Research teratoma. Pretty messed up stuff.
that's actually what I was thinking of earlier. I've heard of them growing teeth and all kinds of funky stuff.

Have any of her vets xrayed the leg where the growth was?
It was x rayed early on, but didn't reveal much of anything. All her bloodwork came back good, too. We've been super lucky that she's a sturdy, hearty girl!
 

·
Registered
Joined
·
59 Posts
Discussion Starter #12
We got a bad update this morning. The tumor started growing back already. It burst through the sutures and is now visible. It's only been 11 days since the surgery. The pathology results came in and it is a intermediate soft tissue sarcoma. Our vet, who is very young and just started working in June, was not optimistic at all and gave an estimate of 3 months to live. She expects it has already spread and said it has a high chance of spreading. However, the biopsy didn't pull any cancer cells, and chest x rays from 4 months ago were clean as well. Also, her bloodwork is perfect. She has no symptoms at all besides her leg lump. She's still running around and playing with toys.

She says there's no treatment, and just spoil her and let her go. She did prescribe Prednisone as that has been known to make them smaller, and we're keeping her on antibiotics.
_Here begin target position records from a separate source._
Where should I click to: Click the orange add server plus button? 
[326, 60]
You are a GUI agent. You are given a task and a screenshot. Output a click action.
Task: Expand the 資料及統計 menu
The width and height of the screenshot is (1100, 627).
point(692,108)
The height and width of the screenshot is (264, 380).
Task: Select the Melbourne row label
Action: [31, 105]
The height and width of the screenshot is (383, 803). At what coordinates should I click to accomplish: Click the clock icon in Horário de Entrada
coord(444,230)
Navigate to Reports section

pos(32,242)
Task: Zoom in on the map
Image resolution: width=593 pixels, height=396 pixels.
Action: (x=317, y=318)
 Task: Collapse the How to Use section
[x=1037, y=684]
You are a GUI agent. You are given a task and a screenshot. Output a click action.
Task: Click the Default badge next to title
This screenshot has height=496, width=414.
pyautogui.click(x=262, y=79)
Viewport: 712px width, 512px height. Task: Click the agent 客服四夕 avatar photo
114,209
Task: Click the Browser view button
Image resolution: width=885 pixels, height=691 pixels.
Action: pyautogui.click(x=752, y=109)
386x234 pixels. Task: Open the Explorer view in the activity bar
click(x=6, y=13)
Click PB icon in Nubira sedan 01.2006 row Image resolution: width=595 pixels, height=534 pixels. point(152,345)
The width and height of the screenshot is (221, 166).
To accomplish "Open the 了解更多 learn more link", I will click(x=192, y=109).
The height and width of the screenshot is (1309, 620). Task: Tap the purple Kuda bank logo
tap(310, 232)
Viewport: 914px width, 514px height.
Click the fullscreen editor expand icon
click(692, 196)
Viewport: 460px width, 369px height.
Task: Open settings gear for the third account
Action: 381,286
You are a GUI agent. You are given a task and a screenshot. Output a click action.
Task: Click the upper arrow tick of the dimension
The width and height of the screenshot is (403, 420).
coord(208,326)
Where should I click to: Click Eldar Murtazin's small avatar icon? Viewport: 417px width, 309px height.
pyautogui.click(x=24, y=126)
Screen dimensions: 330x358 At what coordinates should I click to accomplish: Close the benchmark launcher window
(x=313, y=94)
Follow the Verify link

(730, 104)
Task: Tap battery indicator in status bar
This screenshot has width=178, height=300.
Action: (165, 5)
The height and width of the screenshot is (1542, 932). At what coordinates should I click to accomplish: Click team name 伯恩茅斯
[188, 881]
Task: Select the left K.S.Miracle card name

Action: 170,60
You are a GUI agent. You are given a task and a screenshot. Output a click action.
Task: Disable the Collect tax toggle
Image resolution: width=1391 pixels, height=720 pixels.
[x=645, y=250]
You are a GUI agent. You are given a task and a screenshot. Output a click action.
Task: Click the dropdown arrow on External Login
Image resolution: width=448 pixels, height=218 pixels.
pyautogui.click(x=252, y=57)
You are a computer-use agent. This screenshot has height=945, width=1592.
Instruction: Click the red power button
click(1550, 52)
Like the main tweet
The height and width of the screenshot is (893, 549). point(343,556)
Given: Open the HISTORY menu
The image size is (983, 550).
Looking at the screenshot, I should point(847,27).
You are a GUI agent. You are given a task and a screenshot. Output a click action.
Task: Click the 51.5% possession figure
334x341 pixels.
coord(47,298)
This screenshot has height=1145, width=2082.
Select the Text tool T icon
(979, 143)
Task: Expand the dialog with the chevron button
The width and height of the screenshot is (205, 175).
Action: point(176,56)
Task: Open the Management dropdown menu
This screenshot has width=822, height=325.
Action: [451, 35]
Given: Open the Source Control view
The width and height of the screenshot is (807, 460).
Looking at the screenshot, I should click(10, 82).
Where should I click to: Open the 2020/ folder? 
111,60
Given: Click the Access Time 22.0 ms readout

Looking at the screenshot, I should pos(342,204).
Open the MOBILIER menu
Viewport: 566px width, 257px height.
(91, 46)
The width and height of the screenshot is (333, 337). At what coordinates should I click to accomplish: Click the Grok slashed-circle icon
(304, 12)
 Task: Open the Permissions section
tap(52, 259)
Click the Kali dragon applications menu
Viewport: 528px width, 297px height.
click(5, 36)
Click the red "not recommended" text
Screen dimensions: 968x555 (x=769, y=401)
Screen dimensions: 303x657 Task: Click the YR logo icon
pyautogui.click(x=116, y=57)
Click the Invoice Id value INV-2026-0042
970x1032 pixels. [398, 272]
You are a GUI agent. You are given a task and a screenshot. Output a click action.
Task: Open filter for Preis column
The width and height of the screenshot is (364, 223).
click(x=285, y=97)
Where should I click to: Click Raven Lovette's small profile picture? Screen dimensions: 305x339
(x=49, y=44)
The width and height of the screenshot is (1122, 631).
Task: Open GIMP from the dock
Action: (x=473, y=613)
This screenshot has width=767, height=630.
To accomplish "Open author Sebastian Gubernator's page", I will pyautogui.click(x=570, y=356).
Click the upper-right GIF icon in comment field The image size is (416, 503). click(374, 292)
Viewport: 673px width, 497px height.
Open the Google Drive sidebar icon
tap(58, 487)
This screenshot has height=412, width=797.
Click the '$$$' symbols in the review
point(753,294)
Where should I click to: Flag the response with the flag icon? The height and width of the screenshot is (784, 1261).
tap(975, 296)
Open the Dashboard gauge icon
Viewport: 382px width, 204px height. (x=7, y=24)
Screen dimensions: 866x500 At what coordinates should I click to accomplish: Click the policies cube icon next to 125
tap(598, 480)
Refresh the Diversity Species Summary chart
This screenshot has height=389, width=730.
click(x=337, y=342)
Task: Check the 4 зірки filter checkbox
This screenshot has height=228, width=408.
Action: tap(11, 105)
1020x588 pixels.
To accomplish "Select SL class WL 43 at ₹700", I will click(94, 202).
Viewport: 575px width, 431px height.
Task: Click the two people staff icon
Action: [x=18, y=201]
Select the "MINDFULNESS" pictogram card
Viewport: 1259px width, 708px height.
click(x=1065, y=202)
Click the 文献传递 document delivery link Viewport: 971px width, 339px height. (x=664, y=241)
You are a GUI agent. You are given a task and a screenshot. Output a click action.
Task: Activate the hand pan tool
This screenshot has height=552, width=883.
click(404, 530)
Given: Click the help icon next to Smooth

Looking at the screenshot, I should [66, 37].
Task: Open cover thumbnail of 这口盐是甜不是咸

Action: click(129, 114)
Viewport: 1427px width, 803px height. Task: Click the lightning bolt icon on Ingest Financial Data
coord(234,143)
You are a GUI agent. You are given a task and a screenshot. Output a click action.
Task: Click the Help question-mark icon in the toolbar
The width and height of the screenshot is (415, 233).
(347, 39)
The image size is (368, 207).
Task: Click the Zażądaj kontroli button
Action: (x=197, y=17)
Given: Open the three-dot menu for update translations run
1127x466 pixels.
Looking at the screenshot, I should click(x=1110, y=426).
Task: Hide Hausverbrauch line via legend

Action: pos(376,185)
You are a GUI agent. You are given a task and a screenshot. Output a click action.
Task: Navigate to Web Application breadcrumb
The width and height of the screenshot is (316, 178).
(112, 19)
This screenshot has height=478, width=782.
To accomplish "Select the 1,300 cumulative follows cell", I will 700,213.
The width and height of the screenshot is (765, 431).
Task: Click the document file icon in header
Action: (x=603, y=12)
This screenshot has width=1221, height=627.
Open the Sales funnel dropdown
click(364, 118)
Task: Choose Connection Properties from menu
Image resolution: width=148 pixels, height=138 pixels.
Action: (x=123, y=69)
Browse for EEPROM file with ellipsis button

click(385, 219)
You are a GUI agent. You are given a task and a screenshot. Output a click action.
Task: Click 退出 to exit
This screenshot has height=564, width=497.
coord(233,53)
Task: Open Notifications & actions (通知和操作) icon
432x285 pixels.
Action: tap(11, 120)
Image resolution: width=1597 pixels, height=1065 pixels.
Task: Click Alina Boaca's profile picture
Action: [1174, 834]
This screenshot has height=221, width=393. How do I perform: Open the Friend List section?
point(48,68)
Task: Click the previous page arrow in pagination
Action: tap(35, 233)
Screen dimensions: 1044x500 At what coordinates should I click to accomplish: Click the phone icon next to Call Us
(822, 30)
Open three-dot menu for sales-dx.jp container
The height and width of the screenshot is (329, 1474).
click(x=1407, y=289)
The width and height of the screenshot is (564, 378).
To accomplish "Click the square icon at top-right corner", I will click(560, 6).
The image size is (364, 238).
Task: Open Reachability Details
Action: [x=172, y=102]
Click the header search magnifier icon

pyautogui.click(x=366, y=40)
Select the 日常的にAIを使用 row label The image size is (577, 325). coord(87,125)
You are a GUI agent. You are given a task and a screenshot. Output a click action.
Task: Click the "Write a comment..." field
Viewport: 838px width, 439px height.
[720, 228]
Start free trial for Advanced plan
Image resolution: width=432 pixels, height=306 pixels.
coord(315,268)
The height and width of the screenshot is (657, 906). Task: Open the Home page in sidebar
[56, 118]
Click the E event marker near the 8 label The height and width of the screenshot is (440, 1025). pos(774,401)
I'm also trying some homeopathic things in addition - hemp oil and frankincense oil. I figure it can't hurt.

A possible courses of action she mentioned would be amputate the leg, but at Ginger's age and with the recovery/quality of life after, she doesn't recommend, and we wouldn't want to put Ginger through that either.

She also mentioned radiation, but that it typically doesn't work, and the only way to do that is to fly Ginger down to Washington to have it done. Now this is where I'm seeing red flags. From what I've read online (and granted, I didn't go to school for this, but still) all the data I find said this type of cancer does NOT have a high spread rate, and instead stays more localized. Also, radiation is definitely of benefit when the tumor is located somewhere that is difficult to remove all the cancer cells, such as the leg, where Ginger's is. The only problem is that I'm struggling to find a vet here in Alaska that does radiation. I have a call out to one a few hours away, and I'm hoping to hear back tomorrow.
 

·
Banned
Joined
·
1,222 Posts
Sorry to hear...

If you're not comfortable with the current vet, I would get a copy of everything and have a second set of eyes look them over. If nothing else, for piece of mind.